Posted: Wed, Apr 8, 2015 10:36 PM

Waterloo resident Patience Paye was arrested by police in July of 2013 after a breathalyzer test showed she had a blood alcohol reading of 0.260.  It was her second arrest on public intoxication charges.

But Paye has made an interesting argument to the Iowa Supreme Court--that Waterloo Police had no business arresting her because she was standing on the front steps of her house at the time.

Public defender Rachel Regnold on Wednesday night told Iowa Supreme Court justices that the front steps of a single family home "are not a public place."  She said the property right of privacy is stronger than the right of police to make arrests of intoxicated people.  Justice Thomas Waterman seemed to agree, asking, "Wouldn't most people be surprised to learn they could be arrested on their front steps?"
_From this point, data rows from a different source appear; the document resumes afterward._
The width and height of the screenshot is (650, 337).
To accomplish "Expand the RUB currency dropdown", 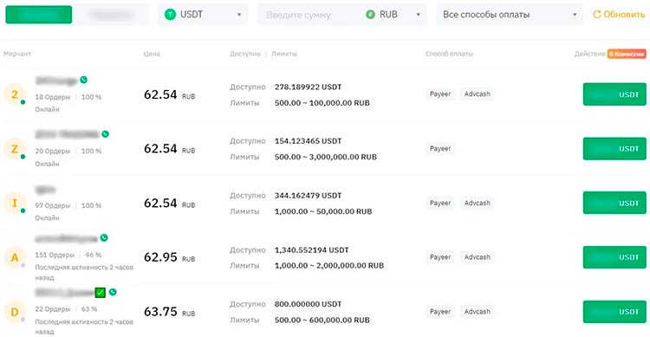I will [393, 15].
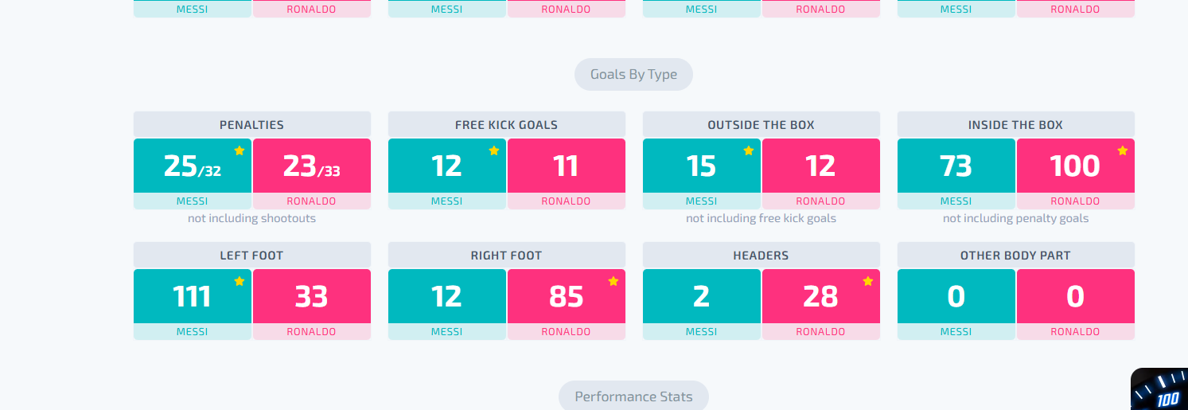Click the RONALDO label under outside the box
Image resolution: width=1188 pixels, height=410 pixels.
[x=821, y=201]
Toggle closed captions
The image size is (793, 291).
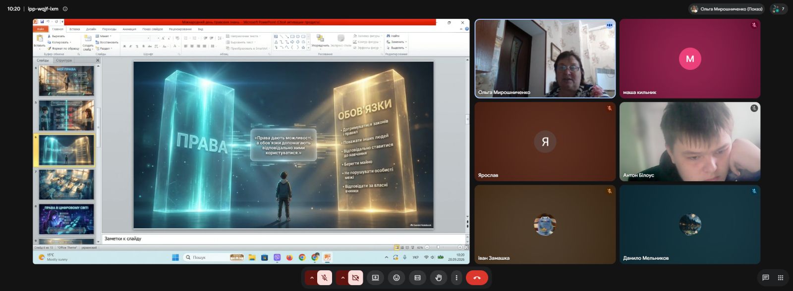[x=417, y=278]
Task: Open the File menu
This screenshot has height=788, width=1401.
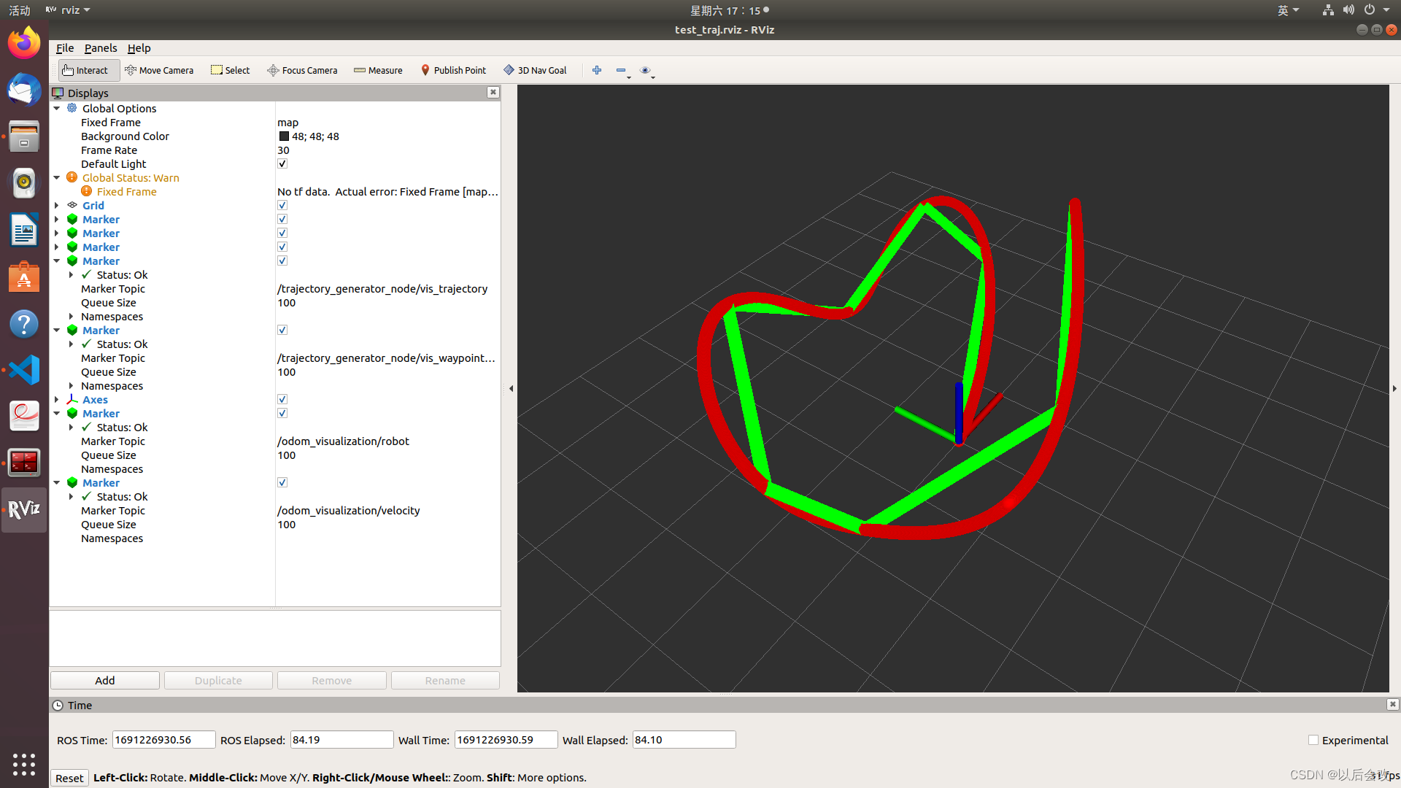Action: [x=64, y=48]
But State of Iowa attorney Benjamin Parrott told the justices the state legislature acted broadly in writing the law and definied "public places" the same way the dictionary defines it--as a place where the public has access, even if it doesn't have ownership.  Supreme Court justice Bruce Zager noted that in Paye's case, she had called police to her home--thus granting them access to her front steps.

The Iowa Supreme Court previously ruled that state law defines the front steps and common hallway of an apartment building as "public spaces," but that ruling involved multi-family housing.  Now the Supreme Court will be called upon to rule on whether that definition should also involve the front steps of single family homes.